Segment Open
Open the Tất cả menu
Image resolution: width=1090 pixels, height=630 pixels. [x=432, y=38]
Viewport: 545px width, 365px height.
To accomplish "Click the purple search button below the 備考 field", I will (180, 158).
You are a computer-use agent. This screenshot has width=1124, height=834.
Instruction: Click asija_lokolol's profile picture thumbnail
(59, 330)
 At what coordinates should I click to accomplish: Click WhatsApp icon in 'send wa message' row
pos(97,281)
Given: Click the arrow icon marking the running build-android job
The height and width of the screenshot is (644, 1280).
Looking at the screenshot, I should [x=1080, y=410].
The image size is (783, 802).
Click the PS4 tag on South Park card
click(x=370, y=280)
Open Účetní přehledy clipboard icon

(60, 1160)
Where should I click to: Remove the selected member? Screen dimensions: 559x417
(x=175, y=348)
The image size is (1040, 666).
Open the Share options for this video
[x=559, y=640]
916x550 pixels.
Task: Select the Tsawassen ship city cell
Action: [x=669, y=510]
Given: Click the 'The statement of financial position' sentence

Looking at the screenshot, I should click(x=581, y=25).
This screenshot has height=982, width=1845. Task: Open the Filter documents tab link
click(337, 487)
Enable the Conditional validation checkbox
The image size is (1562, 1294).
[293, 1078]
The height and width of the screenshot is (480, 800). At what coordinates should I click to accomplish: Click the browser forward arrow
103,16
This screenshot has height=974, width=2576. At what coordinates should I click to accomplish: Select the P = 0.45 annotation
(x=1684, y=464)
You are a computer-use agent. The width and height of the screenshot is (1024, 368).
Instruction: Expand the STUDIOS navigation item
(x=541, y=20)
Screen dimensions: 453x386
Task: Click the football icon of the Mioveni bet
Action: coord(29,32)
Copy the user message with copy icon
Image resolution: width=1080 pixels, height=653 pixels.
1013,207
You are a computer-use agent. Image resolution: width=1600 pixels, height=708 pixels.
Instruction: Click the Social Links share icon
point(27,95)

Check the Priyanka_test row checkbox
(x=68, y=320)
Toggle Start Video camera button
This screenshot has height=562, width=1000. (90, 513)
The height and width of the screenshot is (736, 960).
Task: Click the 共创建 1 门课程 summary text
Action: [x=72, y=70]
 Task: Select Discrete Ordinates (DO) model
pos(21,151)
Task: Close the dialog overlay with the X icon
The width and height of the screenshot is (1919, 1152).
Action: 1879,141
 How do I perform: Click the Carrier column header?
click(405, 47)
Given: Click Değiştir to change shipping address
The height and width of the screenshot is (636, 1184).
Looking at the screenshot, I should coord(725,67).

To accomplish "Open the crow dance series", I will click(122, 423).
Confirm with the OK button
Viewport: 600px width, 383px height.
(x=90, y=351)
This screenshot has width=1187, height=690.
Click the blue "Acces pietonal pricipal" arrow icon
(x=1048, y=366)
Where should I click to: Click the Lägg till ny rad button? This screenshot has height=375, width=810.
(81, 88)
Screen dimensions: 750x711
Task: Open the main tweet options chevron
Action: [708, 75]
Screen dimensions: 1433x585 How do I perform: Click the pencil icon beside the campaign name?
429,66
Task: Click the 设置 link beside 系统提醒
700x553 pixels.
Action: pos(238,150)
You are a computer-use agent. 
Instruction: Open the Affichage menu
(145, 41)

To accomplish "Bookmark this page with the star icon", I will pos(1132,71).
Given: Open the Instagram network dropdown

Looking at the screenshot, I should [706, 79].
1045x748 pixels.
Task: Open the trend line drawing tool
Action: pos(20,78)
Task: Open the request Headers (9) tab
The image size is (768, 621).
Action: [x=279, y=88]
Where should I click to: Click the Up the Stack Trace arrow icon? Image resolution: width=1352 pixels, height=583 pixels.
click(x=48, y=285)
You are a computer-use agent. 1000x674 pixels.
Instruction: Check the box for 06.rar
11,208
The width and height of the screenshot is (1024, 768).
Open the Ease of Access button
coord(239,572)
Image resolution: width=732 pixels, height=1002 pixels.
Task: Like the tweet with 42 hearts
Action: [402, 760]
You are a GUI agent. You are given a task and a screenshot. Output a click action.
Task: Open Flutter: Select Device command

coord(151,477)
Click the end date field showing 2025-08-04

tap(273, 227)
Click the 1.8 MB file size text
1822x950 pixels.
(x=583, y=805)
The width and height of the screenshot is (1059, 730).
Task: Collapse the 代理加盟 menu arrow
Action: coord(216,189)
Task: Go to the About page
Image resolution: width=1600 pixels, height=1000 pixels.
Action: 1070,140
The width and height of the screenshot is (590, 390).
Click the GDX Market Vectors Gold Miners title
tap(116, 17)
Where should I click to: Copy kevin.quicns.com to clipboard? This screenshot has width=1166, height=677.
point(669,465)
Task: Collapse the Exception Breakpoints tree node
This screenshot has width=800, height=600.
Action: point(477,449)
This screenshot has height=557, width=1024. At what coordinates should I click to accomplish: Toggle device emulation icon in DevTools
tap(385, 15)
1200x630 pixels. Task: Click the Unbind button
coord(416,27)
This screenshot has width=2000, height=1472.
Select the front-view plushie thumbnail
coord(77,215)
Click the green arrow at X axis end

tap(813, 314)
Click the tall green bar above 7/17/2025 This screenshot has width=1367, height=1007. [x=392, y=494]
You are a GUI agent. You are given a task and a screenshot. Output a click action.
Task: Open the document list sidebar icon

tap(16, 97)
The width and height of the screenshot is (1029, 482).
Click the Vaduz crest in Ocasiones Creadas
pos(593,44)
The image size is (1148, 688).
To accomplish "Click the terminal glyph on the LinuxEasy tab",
Segment Closed
### What to work on
Return all lines from the data above with "computer" in them.

### Solution
You are a computer-use agent. This screenshot has width=1124, height=834.
You are a computer-use agent. The width and height of the screenshot is (1024, 368).
You are a computer-use agent. Image resolution: width=1600 pixels, height=708 pixels.
You are a computer-use agent. 
You are a computer-use agent. 1000x674 pixels.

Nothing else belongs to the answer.